--- Provided entries Enclosed Below ---

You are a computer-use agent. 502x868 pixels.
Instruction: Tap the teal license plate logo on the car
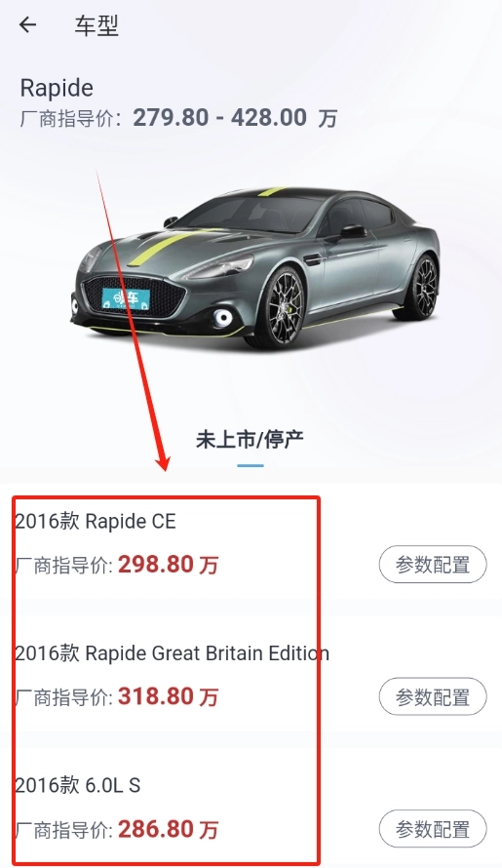coord(126,299)
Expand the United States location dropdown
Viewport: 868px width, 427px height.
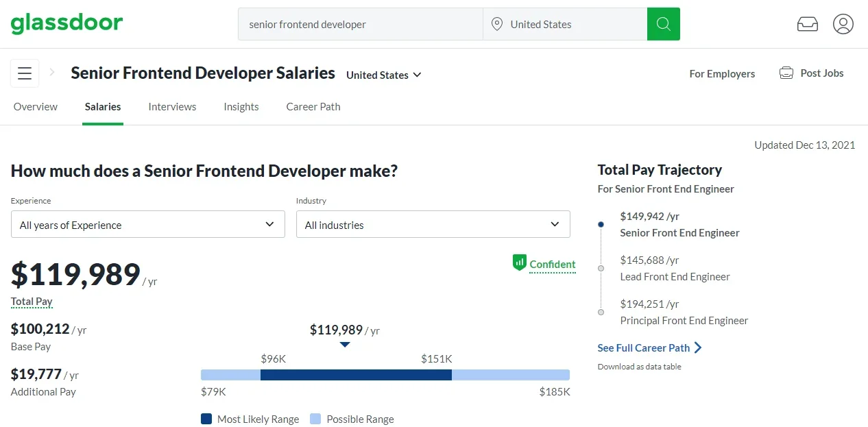tap(383, 75)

--- End of Enclosed Provided entries ---

* Directions *
Give back the material above exactly, but without its images.

* Exercise output *
You are a computer-use agent. 502x868 pixels.
Instruction: Tap the teal license plate logo on the car
coord(126,299)
Expand the United States location dropdown
Viewport: 868px width, 427px height.
tap(383, 75)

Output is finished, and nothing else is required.